Implemented tavern-based testing system for hivemind
Today we finished updating the automated testing system using the tavern framework that I mentioned last week. Tavern allows us to mark tests as “allowed to fail” and also allows us to see which individual tests failed and why. This makes it much easier for us to quickly identify problem tests and even quickly see why they failed. It also helps us in judging our progress in fixing bugs, since we have a clear history of what’s passing and what’s failing after each code change. Here’s what the new tavern test display looks like hivemind:
https://gitlab.syncad.com/hive/hivemind/pipelines/15579/test_report
In the first test set (bridge_api_smoketest), we had 9 tests that passed, 6 that were skipped (expected failures), and one unexpected fail.
We can also click on this test set, to drill in and see which tests passed, failed, or were skipped. The first 6 tests are the expected fails. For the failing test (get_profile, the one at the bottom of the screenshot), we can see a traceback of why it failed:
We just got tavern running today, so it’ll be interesting to see how it helps out in our upcoming work this week.
Recent slow down in a SQL query points to need for performance tests for hivemind
One of our ideas for “code cleanup” fixes in hivemind was to use views to replace some joins in multiple SQL queries as a code refactoring technique but this resulted in a significant slowdown in one of our hivemind queries. It appears that the SQL optimizer in postgres is generating a bad plan in such cases.
We had previously optimized this query to take 20ms in the test case, and after the change it took 20s! We were able to run ANALYZE to update the database statistics for the planner and get its performance up to 60ms, but that’s still 3x worse than our original optimized version, so it’s really not acceptable. We’re going to see if this problem was addressed in later versions of postgres (we’re running 10 now, we’re going to try upgrading to 12 and see if that helps), but if that fails we’ll revert back to inlining the joins as per our original optimized version of this query for now, since we don't want to spend too much time on this problem now.

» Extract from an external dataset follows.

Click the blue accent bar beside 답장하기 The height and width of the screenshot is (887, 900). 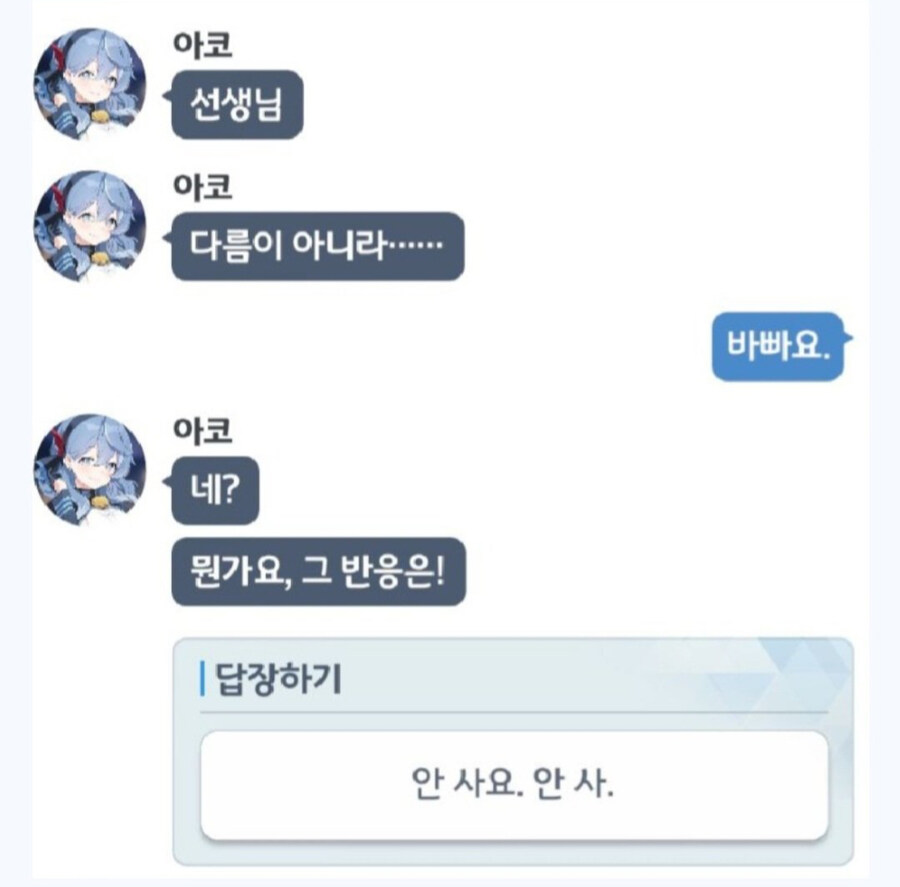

One lesson we’ve learned several times is that it is very easy to damage performance if you’re not super careful in how you structure your queries. A lot of the work we did on hivemind was to optimize these queries, and those optimizations can easily be broken by seemingly innocuous changes like the one mentioned above, so it’s clear we’re really going to need performance tests for hivemind as well as functional tests.

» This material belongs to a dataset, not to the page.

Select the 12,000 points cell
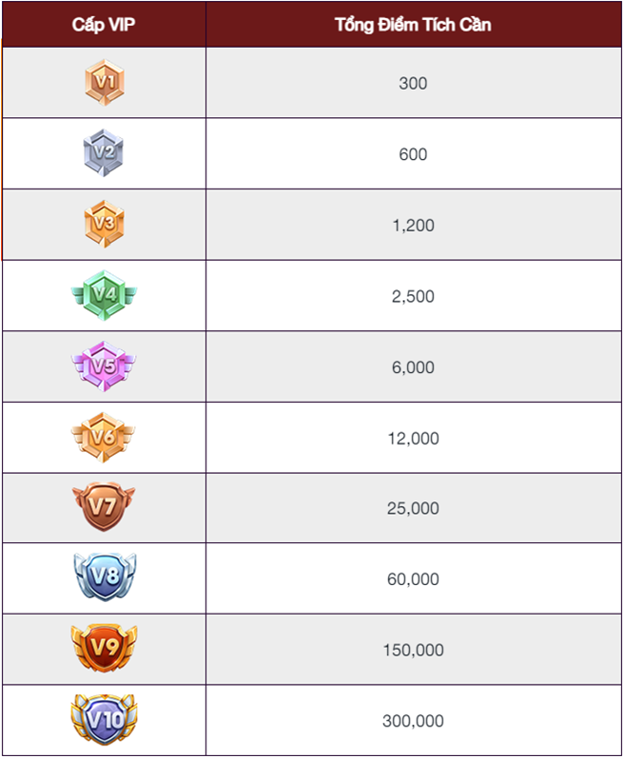 coord(413,438)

Originally I’d been hoping we could make do with the performance numbers we get from real-time Jussi logs on production systems to serve as a reality check on hivemind performance, but at this point I think this kind of performance testing needs to be done in our automated tests, so that we can detect a performance problem as soon as it occurs.
Condenser (source code for hive.blog)
We mostly finished up the work related to decentralized lists this week, and it can potentially be deployed before the hardfork, since it only requires changes to hivemind, not to hived, but my gut feeling is we should wait until all the eclipse code is ready, since a roll out before HF24 would mean that node operators would need to resync their hivemind databases twice (once for decentralized lists, then again for HF24). All-in-all, I think it’s better to wait. One thing we could do is maybe roll it out on the staging version of condenser, which would allow the curious to start trying it out now.

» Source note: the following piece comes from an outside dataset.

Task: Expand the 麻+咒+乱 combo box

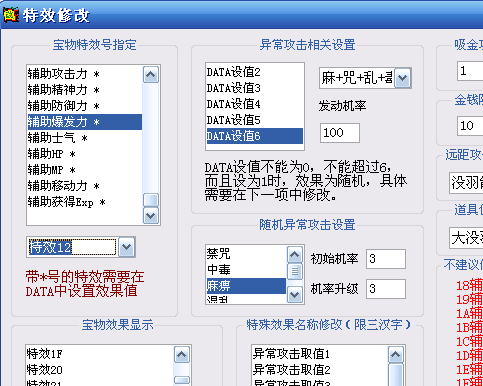Action: 403,78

We’re also finishing up a feature to allow users to pick their own API nodes for hive.blog. Currently condenser allows you to select from an existing set of API nodes, but the new feature will allow you to use any node, not just ones from the existing set.
Another improvement to condenser: @quochuy widened the space for posts, as there was a lot of wasted margin space previously.
Summary of work and expectations for next week
Hivemind work is consuming most of our time at this point. We’ve fixed a lot of bugs this week, and we’ve finally got the testing system for it where we want it to be, so we made good progress, but there’s certainly been more problems with Hivemind that we hoped.
I’m still hoping we can make a hived release candidate in the next couple of days, and finding only one bug last week was pretty reassuring, but it’s definitely not a sure thing yet. It’s a little harder to predict on hivemind’s timeline, but some time next week seems feasible.